Categorical data refers to variables that are made up of label values like different categories that sometimes have a natural ordering to them. Some machine learning algorithms can work directly with categorical data depending on implementation, such as a decision tree, but most require the variables to be a numeric value. This means that any categorical data must be mapped to integers. To convert a categorical variable there are 2 steps and they are as follows:
In this step each category in the categorical variable is assigned an integer value.
For categorical variables where no such ordinal relationship exists, the integer encoding is not enough. This is were one-hot encoding is useful.
One hot encoding is a process by which categorical variables are converted into a form that could be provided to ML algorithms to do a better job in prediction.
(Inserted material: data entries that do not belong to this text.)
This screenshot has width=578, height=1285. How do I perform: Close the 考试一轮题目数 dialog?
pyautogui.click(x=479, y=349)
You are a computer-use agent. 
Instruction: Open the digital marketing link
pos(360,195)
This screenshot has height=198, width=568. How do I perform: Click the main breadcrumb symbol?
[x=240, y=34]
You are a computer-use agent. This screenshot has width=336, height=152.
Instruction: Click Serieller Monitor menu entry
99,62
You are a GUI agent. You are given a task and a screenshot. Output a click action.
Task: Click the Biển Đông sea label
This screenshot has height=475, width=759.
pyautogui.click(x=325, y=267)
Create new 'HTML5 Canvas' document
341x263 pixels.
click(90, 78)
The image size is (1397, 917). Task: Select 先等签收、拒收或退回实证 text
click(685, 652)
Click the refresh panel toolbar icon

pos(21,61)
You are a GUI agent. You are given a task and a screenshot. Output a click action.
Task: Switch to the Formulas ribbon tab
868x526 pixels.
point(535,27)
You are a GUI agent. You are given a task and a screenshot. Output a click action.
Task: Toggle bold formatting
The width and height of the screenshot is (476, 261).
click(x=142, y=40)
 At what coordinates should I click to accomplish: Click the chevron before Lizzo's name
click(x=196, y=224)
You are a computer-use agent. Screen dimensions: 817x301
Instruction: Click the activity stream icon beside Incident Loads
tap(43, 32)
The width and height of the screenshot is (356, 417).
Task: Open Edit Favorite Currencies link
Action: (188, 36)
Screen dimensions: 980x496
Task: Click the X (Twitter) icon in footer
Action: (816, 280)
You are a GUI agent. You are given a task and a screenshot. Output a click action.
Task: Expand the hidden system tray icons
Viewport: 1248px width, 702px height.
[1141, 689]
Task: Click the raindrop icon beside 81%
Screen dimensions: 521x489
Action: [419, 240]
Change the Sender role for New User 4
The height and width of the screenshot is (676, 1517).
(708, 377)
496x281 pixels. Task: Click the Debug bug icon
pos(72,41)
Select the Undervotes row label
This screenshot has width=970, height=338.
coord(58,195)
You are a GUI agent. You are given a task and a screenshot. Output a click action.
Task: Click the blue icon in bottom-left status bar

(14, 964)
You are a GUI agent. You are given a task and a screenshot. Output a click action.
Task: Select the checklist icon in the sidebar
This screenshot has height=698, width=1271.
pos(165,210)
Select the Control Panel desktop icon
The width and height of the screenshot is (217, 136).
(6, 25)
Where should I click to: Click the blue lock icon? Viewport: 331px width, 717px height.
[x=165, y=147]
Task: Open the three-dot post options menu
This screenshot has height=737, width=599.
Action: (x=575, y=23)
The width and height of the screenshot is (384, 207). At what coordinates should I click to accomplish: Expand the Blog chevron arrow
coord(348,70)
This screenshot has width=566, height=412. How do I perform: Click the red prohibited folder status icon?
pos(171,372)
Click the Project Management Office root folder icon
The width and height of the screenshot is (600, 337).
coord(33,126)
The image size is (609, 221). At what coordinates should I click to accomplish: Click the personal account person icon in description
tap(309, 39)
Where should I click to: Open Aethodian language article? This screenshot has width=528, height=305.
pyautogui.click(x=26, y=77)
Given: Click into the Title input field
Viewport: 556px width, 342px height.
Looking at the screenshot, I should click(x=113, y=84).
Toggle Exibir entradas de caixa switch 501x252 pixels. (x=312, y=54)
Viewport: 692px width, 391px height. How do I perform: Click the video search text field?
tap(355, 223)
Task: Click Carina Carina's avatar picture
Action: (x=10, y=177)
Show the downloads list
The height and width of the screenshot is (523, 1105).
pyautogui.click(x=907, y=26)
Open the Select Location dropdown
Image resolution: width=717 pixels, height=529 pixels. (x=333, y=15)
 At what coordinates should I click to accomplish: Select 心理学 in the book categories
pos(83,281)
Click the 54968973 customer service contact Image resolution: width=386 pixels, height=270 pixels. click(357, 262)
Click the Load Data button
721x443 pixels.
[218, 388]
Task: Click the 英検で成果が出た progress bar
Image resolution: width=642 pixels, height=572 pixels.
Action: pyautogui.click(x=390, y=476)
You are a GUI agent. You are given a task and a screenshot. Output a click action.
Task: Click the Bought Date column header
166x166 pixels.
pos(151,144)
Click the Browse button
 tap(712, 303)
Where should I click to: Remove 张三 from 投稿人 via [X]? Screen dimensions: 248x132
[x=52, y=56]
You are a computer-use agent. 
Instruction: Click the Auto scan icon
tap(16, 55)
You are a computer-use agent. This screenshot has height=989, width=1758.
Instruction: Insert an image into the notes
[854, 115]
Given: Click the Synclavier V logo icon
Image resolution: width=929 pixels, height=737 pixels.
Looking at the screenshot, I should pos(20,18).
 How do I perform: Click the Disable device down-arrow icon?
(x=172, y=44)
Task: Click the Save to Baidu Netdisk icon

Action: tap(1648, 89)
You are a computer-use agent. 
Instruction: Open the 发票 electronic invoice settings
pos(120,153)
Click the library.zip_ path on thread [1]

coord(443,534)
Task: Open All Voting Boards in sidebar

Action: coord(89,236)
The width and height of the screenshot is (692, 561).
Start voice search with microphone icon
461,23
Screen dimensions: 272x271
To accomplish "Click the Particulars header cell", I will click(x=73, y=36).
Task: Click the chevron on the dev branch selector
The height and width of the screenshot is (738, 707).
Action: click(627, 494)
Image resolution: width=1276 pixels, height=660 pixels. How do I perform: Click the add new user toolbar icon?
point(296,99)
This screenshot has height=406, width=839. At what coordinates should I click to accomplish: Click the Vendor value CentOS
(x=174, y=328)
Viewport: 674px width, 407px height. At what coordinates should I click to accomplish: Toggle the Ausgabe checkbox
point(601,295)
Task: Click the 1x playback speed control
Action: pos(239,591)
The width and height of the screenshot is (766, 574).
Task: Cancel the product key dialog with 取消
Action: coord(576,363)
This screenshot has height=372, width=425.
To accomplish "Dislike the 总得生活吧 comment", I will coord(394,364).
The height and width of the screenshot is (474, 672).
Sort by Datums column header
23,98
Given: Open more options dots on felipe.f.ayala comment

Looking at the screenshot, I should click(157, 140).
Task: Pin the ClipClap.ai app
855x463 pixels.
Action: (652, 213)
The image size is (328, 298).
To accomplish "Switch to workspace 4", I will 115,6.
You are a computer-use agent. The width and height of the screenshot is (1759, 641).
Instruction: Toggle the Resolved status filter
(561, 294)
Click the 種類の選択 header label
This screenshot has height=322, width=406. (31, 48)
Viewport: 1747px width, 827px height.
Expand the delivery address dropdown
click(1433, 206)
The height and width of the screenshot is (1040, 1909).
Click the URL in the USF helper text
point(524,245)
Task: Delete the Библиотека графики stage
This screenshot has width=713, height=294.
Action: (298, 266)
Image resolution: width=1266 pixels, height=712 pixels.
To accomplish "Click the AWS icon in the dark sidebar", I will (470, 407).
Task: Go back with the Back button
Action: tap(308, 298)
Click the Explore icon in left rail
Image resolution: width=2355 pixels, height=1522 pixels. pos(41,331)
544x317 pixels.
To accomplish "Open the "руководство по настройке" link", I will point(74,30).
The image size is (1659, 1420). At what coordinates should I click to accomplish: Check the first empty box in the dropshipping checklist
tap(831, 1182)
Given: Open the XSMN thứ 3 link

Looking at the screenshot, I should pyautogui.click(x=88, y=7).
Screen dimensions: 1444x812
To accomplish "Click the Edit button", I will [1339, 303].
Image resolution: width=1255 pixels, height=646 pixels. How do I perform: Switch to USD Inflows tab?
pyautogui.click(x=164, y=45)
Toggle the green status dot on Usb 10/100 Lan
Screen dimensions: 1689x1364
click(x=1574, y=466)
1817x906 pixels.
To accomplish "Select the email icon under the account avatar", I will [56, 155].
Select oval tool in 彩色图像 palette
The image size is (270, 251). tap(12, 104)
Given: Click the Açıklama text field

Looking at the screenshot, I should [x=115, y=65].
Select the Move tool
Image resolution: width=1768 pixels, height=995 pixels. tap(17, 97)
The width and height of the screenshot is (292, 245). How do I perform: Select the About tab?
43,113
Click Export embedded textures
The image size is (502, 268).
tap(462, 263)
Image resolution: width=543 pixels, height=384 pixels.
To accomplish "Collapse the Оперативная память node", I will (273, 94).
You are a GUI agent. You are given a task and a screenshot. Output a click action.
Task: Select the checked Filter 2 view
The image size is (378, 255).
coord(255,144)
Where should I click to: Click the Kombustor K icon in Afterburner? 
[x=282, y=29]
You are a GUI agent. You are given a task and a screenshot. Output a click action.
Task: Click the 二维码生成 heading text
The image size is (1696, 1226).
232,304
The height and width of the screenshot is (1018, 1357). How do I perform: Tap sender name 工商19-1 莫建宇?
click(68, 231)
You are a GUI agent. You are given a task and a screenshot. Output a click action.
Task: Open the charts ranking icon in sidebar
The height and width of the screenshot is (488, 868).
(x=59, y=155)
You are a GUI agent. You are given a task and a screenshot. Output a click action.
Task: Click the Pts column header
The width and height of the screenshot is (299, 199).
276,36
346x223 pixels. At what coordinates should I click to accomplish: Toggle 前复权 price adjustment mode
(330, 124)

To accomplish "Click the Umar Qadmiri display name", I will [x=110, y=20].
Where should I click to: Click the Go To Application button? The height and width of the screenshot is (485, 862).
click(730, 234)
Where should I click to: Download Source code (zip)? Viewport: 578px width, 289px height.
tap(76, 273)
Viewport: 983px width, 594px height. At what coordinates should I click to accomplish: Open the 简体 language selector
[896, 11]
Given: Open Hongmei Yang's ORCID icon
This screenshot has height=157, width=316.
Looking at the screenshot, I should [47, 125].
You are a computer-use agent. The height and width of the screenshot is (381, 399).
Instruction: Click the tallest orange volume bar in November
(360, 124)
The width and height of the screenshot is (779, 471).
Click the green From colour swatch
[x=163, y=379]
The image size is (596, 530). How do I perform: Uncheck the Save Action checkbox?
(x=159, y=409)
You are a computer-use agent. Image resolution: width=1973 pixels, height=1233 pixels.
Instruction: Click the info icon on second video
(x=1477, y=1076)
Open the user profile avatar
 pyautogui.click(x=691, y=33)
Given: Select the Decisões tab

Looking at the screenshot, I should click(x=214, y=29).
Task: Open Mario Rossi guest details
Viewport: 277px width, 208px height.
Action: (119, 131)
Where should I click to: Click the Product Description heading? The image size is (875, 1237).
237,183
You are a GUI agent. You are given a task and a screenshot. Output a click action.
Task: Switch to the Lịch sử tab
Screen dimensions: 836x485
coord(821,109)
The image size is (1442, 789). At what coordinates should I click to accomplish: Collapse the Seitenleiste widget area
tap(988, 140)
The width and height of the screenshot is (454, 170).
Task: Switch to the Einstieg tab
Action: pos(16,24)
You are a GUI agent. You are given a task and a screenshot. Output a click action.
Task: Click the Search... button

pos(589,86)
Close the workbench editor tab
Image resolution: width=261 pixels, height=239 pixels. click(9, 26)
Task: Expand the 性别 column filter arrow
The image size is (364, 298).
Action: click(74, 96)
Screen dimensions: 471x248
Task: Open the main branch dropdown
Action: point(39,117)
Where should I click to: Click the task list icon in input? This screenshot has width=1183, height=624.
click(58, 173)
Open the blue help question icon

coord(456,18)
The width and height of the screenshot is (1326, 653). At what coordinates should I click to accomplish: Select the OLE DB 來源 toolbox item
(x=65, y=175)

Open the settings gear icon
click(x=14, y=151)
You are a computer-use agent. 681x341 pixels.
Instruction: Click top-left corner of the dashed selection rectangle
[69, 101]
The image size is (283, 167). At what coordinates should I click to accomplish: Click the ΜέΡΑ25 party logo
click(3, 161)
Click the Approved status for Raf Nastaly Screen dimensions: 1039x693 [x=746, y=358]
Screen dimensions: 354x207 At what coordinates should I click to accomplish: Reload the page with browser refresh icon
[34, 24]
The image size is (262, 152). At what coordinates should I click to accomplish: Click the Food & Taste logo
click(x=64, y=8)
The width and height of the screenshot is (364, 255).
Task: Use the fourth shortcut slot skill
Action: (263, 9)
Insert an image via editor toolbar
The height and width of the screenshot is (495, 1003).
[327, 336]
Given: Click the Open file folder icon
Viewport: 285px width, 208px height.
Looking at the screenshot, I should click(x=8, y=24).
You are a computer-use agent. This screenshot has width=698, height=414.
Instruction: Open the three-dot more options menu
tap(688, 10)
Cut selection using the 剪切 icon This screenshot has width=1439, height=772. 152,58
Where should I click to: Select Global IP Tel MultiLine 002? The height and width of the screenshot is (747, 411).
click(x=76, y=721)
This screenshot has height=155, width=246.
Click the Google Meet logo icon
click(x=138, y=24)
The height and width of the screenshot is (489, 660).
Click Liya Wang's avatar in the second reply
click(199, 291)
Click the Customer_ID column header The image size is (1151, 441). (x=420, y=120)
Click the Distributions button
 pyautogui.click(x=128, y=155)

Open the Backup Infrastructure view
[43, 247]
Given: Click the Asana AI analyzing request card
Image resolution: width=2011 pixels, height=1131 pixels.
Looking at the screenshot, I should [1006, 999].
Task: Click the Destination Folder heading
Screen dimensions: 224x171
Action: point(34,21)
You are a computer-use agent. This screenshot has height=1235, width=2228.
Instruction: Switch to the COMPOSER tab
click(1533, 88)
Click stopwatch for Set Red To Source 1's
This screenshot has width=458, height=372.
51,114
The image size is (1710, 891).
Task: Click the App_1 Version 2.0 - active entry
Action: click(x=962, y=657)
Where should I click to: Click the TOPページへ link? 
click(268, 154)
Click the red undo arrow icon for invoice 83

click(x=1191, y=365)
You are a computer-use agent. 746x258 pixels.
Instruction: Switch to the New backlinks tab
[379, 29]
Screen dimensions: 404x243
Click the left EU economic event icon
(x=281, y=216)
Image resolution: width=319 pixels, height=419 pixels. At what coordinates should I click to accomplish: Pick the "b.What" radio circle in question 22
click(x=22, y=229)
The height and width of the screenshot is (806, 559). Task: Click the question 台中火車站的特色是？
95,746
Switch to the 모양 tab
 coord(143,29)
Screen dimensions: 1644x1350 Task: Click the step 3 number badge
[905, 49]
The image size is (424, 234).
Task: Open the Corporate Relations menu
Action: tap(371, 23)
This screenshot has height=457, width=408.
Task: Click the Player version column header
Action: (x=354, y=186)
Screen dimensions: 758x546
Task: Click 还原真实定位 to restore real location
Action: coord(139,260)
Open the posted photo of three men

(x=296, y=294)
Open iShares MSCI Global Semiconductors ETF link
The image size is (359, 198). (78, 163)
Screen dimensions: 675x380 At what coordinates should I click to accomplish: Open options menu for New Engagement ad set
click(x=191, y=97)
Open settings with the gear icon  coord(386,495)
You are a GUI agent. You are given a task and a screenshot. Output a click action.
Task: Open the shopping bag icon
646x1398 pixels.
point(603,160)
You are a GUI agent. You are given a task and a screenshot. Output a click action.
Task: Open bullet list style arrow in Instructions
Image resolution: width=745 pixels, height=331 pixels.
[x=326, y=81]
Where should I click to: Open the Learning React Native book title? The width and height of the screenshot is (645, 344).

In other words One-hot encoding is the process of converting a categorical variable with multiple categories into multiple variables, each with a value of 1 or 0.
df <- data.frame(x = seq(1,10,by=1),
y = sample(c("R","G","B"), 10, replace = TRUE))
df_dummy <- dummyVars(" ~ .", data=df)
df_new <- data.frame(predict(df_dummy, newdata = df))
df_new
## x yB yG yR
## 1 1 0 0 1
## 2 2 1 0 0
## 3 3 0 1 0
## 4 4 0 0 1
## 5 5 1 0 0
## 6 6 1 0 0
## 7 7 0 1 0
## 8 8 0 1 0
## 9 9 0 0 1
## 10 10 0 0 1
The reason for using one-hot encoding was discussed and understood with an example.
The key points discussed as as follows:
Categorical data refers to variables that are made up of a finite set of `label values`.
Most machine learning algorithms require numerical variables.
The methods used to convert categorical data to integer data are integer encoding and one-hot encoding.